Of course, I was only a kid at the time, but I went out in the evening like everyone else, 
trying to spot those little magnesium spheres as they zipped through the twilight sky hundreds 
of miles above my head. It’s strange to think that some of them are still there—but that now 
they’re below me, and I’d have to look down toward Earth if I wanted to see them…
Yes, a lot has happened in the last forty years, and sometimes I’m afraid that you people 
down on Earth take the space stations for granted, forgetting the skill and science and 
courage that went to make them. How often do you stop to think that all your long-distance 
phone calls, and most of your TV programs, are routed through one or the other of the 
satellites? And how often do you give any credit to the meteorologists up here for the fact 
that weather forecasts are no longer the joke they were to our grandfathers, but are dead 
accurate ninety-nine per cent of the time?
It was a rugged life, back in the seventies, when I went up to work on the outer stations. They 
were being rushed into operation to open up the millions of new TV and radio circuits which 
would be available as soon as we had transmitters out in space that could beam programs to 
anywhere on the globe.
The first artificial satellites had been very close to Earth, but the three stations forming the 
great triangle of the Relay Chain had to be twenty-two thousand miles up, spaced equally 
around the equator. At this altitude—and at no other—they would take exactly a day to go 
around their orbit, and so would stay poised forever over the same spot on the turning Earth.
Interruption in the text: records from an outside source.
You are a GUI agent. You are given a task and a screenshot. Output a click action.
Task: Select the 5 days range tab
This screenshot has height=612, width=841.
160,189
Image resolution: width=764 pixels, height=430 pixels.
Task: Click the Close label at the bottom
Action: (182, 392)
In my time I’ve worked on all three of the stations, but my first tour of duty was aboard 
Relay Two. That’s almost exactly over Entebbe, Uganda, and provides service for Europe, 
Africa, and most of Asia. Today it’s a huge structure hundreds of yards across, beaming 
thousands of simultaneous programs down to the hemisphere beneath it as it carries the radio 
traffic of half the world. But when I saw it for the first time from the port of the ferry rocket 
that carried me up to orbit, it looked like a junk pile adrift in space. Prefabricated parts were 
floating around in hopeless confusion, and it seemed impossible that any order could ever 
emerge from this chaos.
Accommodation for the technical staff and assembling crews was primitive, consisting of a 
few unserviceable ferry rockets that had been stripped of everything except air purifiers. “The 
Hulks,” we christened them; each man had just enough room for himself and a couple of 
cubic feet of personal belongings. There was a fine irony in the fact that we were living in the 
midst of infinite space—and hadn’t room to swing a cat.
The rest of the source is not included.